Deep Learning

Frameworks: PyTorch vs TensorFlow

2019. Google openly concedes PyTorch is winning in research and ships TensorFlow 2.0 with a completely redesigned API. Tesla Autopilot migrates from TF to PyTorch. Hugging Face builds its entire hub on PyTorch. The outcome looks decided. But TFLite runs on 3 billion mobile devices, and TF Serving anchors production at Google - nobody is moving that.

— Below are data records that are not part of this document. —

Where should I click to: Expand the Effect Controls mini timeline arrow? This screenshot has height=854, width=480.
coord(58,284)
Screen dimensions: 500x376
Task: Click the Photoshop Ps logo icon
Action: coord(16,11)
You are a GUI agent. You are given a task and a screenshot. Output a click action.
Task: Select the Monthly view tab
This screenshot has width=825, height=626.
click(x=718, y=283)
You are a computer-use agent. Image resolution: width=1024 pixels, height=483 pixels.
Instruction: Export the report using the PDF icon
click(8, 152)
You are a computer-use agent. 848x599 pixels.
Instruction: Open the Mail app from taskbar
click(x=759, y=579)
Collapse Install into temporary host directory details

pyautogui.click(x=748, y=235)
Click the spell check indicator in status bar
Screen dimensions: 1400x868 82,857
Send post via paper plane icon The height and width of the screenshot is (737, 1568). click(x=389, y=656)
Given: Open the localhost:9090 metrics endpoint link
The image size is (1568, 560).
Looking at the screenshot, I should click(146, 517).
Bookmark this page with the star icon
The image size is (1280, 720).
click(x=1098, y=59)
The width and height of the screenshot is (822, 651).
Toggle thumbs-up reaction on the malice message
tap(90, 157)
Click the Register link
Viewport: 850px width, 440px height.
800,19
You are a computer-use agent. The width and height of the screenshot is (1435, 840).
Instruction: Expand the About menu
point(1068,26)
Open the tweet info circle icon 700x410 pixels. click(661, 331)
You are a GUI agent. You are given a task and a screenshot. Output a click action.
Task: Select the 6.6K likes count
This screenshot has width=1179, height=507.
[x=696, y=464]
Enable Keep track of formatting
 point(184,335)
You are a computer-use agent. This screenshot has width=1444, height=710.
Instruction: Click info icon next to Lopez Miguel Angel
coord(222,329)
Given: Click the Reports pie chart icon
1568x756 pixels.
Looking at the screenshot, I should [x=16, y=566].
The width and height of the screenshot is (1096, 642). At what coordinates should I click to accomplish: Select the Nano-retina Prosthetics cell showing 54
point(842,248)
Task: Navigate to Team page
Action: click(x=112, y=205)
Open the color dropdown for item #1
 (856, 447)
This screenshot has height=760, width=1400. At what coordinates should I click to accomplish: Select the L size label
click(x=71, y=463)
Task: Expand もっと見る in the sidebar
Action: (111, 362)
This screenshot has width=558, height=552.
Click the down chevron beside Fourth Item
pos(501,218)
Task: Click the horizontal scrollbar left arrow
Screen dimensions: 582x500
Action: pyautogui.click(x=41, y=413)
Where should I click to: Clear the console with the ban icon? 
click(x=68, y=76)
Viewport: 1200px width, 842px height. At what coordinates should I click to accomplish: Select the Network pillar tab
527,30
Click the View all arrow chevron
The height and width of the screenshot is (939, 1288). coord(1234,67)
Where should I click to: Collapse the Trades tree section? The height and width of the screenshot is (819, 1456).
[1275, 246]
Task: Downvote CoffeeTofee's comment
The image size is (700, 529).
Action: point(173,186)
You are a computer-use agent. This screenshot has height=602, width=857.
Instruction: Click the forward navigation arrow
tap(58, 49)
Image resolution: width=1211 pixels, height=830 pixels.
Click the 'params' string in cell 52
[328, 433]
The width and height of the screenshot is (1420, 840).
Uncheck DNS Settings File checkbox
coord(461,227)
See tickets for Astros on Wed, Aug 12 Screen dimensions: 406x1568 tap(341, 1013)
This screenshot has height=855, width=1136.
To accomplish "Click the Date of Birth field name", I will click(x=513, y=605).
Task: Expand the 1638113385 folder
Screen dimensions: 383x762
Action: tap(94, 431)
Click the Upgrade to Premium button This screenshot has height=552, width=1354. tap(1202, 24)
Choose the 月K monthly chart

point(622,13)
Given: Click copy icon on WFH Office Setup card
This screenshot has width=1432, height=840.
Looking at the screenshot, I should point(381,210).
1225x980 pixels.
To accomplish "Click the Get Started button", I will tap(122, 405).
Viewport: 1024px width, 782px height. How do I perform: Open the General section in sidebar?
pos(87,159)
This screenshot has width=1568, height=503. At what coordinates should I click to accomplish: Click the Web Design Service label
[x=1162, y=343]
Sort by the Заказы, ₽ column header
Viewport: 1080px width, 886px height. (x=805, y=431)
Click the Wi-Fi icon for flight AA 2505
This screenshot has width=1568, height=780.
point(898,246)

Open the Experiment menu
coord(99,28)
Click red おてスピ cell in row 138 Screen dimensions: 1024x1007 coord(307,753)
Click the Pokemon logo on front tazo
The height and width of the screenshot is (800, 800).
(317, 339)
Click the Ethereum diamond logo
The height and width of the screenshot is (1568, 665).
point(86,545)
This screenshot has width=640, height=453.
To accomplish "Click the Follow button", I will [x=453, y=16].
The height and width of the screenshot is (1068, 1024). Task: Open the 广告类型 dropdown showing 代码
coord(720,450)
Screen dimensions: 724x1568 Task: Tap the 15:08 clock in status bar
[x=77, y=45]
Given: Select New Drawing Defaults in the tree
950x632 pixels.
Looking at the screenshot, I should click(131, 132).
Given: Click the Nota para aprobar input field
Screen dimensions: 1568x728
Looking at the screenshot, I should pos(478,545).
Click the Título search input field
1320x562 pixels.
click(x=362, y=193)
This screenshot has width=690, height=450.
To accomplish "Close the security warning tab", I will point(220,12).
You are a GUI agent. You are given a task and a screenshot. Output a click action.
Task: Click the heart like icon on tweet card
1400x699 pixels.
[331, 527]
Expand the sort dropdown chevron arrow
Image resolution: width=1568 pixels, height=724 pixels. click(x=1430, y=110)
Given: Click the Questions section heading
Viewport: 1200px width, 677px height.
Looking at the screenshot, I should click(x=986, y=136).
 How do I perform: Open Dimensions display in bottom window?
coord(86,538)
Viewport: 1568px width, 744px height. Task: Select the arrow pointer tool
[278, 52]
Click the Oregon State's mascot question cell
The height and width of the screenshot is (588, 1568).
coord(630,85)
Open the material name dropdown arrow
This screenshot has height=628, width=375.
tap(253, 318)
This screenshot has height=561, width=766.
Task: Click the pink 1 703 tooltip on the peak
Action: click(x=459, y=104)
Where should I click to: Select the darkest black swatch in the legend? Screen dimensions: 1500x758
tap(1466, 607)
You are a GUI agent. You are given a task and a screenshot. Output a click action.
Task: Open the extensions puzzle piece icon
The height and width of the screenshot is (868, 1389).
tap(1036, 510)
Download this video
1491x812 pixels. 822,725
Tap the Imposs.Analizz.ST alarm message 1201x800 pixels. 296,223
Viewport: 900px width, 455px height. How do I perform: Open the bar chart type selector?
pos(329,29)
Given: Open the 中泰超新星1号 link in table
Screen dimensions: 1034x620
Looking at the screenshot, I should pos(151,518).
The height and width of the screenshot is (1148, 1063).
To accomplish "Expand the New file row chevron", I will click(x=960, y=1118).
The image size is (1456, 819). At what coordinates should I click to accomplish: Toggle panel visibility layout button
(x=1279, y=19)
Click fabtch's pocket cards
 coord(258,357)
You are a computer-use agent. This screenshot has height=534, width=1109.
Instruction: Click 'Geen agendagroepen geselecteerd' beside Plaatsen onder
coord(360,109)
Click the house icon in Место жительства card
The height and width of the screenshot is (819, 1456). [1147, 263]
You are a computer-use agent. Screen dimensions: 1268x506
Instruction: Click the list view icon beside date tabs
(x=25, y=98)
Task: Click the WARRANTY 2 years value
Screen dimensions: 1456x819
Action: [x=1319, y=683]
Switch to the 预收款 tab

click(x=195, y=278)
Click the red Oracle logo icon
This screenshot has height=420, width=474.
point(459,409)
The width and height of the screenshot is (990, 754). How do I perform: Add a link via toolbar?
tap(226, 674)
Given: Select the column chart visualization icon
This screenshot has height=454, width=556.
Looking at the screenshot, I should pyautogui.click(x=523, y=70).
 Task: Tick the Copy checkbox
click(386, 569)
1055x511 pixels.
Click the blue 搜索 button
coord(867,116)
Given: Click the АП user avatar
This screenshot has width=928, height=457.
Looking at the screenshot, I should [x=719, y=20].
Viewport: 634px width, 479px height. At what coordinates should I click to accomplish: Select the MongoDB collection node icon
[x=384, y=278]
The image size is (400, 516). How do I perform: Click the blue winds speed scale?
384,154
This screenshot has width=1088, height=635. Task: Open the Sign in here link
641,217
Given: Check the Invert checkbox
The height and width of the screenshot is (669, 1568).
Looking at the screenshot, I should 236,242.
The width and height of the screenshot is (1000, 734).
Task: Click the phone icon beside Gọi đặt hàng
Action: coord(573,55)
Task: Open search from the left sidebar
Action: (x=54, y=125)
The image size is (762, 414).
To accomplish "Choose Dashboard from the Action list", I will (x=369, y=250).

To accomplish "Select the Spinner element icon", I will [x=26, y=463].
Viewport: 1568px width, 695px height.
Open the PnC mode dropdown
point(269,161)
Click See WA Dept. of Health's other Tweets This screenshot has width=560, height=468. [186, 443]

**Meta (Facebook):** PyTorch powers the recommendation system handling one trillion inferences per day
**Google:** TensorFlow runs in Search, Gmail, Google Photos, YouTube - billions of requests daily
**Tesla Autopilot:** started on TensorFlow, migrated to PyTorch - an instructive industry migration story

Soumith Chintala and the fight for the dynamic graph

In 2016 Soumith Chintala at FAIR wrote PyTorch in a few weeks, pulling ideas from Torch (a Lua library) and Chainer (a Japanese framework with define-by-run). The whole FAIR team agreed: researchers do not want Sessions and placeholders - they want to write Python. The intuition was right. Within two years PyTorch took the top spot in academic publications. The classic ML pattern: the most ergonomic tool wins, not the most capable one.

Предварительные знания

Backpropagation: How Neural Networks Learn

PyTorch: define-by-run

**January 2016. Facebook AI Research drops PyTorch** - a framework that flipped the script on what neural network code should look like. Instead of describing a computation graph in a custom language (as TensorFlow 1.x demanded), PyTorch let neural networks be written as plain Python. The approach is called **define-by-run**: the computational graph is built on the fly during every forward pass.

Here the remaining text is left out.